The word played on loop in my head, twisted into every memory I’d ever had of him. Every fight. Every broken promise. Every disappointment. Even the rare, bright moments when he’d laugh or hold me when I cried as a kid—they now seemed stained, blurred by the man he’d become.
The last words I'd said to him echoed like a cruel chant:
"I hope you die."
I'd meant them. God help me, in that moment I'd meant them with every fiber of my being. But now, knowing he was actually gone, it felt wrong.
It felt dirty.
It felt like my anger had somehow brought this down on him, like I'd cursed him.
Did he deserve it?
Maybe he did. After everything he put us through, the gambling, the debts, the men who came to our door, the beatings, my mum constant tears, it was hard not to think so.
But did anyone truly deserve to die alone, drowning in their own mistakes?
A lump formed in my throat, thick and suffocating.
Nate cleared his throat slightly. He was still sitting stiffly, eyes straight ahead. "We'll be there soon."
I barely registered his voice.
My mind kept replaying the last time I saw my father—standing in the doorway, unmoving, broken. He hadn't even flinched when mom screamed at him. Hadn't reacted when she spat blood into his face. He'd just taken it, eyes empty and hopeless.
Maybe he already knew he was finished. Maybe he had already given up, waiting only for us to abandon him first.
And I had.
The realization hit me harder than I wanted to admit. I'd left him there to rot, just as he had done to us. He'd always been weak, but hadn't I become the same? Wasn't I now running away too, selling myself to the man who'd destroyed what little peace we had left?
My breathing quickened, the edges of panic creeping in again. The car suddenly felt smaller, darker, the silence pressing into me from every direction.
"Open a window," I murmured, my voice breaking.
Nate glanced at me again, expression unchanging, then silently pressed a button. Cool air rushed in, a brief relief against my flushed skin. I leaned into it, eyes closed, forcing myself to breathe.
I was so tired. Tired of fighting, tired of hurting, tired of feeling trapped between anger and guilt.
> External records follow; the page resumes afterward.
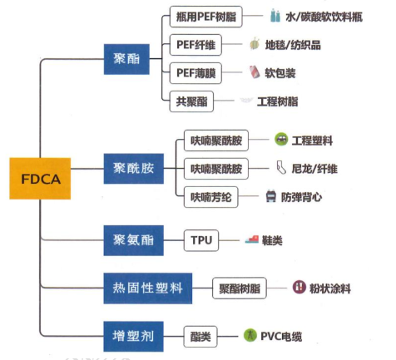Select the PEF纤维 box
point(195,43)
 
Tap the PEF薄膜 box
point(195,72)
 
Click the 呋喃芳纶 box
point(216,197)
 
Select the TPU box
point(200,240)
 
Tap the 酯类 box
point(200,336)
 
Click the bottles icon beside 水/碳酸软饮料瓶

But mostly, I was tired of this pain, the one clawing at my chest, reminding me again and again that my father was gone.
And he was never coming back.
*****
Dante’s mansion was exactly as I’d imagined. Silent, cold, towering. The kind of place that whispered danger without needing to say a word.
The SUV rolled through iron gates that parted with an almost eerie quietness. We came to a slow stop near the front steps, and I barely had time to absorb the sheer scale of the house before my door opened.
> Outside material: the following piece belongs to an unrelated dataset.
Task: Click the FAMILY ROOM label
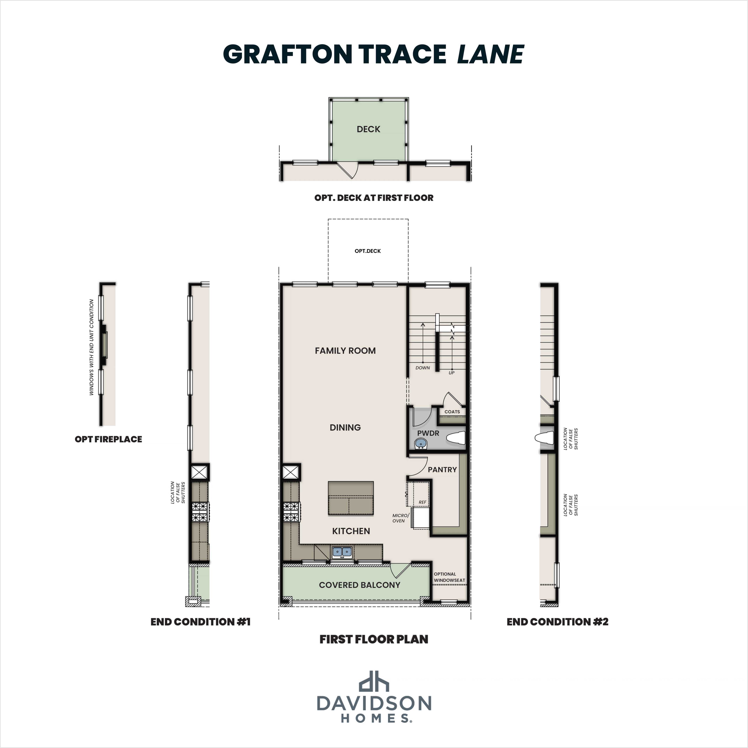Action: click(x=345, y=351)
“Out,” Nate said flatly, already standing beside the car.
I stepped out carefully, body feeling hollow and sore from everything that had happened tonight. The massive doors at the front opened before we even reached them, revealing a young woman waiting at the threshold. Her dark hair was neatly pulled back, eyes lowered politely.
“Miss Rojas,” she said softly, nodding once. “Please follow me.”
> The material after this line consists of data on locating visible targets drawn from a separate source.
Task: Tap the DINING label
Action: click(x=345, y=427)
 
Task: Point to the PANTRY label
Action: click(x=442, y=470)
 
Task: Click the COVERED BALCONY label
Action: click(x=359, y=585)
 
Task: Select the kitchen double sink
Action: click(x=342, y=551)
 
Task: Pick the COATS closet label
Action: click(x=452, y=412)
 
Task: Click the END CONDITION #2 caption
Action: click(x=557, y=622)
I glanced at Nate briefly, but his face offered nothing. He stood stiffly by the car, clearly uninterested now that his task was done.
I followed the maid into the house, my footsteps muffled by plush rugs that felt like clouds beneath my worn shoes. The interior was dimly lit, decorated in shades of black and grey, elegant yet intimidating.
She led me up a curved staircase, silent the entire way, her movements precise and graceful. I wanted to say something, ask questions, maybe beg for a moment to myself, but no words came out.
At the end of a long hallway, she stopped, opening a heavy wooden door into a bedroom. The space was expansive but cold, decorated like the rest of the mansion—dark furniture, heavy curtains, and neatly made bed linens.
“These are your quarters,” she said, her voice calm, almost emotionless. “Fresh clothes have been provided. You will bathe, dress, and then the Don expects you in his room soon enough.”
I swallowed. “His room?”
She nodded once, still not meeting my eyes. “Yes. Those are the instructions.”
She stepped back, closing the door behind her softly, leaving me alone in the heavy silence.
I stood still, looking around the room.
His room.
Dante Marino’s room.
I felt numb again, anxiety clawing at my chest. What exactly did he want from me tonight?